### Your goal
All lines from the one holding "You are a GUI" to the end of the listing are to be output exactly, both ends included, with any pictures left out.

*** Opening Extracted information ***

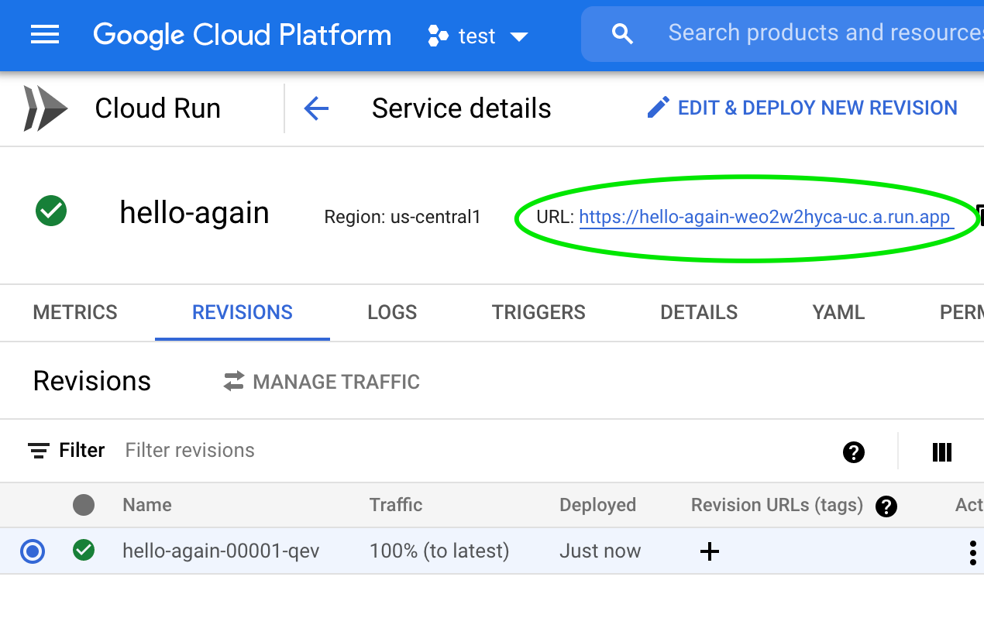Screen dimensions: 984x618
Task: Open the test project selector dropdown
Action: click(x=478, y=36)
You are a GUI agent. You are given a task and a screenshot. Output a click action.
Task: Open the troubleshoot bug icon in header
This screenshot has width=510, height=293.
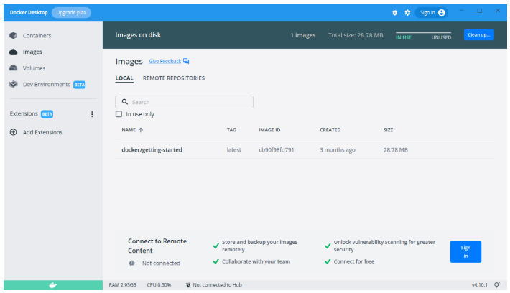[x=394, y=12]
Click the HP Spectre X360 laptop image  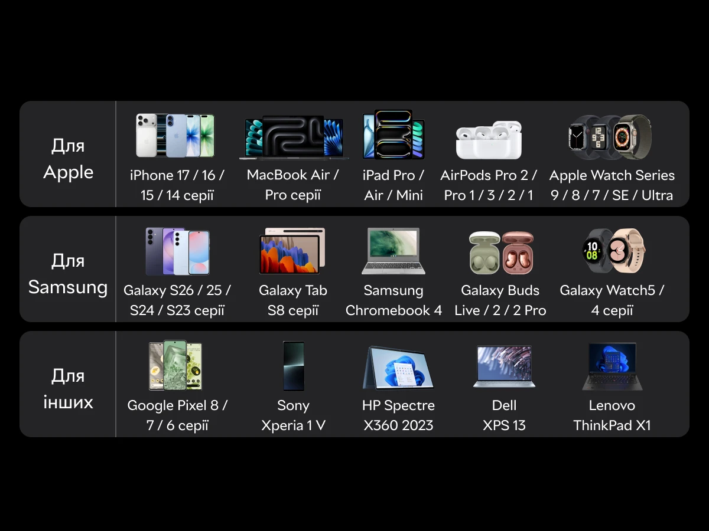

*** Closing Extracted information ***

### Exercise response
You are a GUI agent. You are given a task and a screenshot. Output a click action.
Task: Open the troubleshoot bug icon in header
This screenshot has width=510, height=293.
[x=394, y=12]
Click the HP Spectre X360 laptop image  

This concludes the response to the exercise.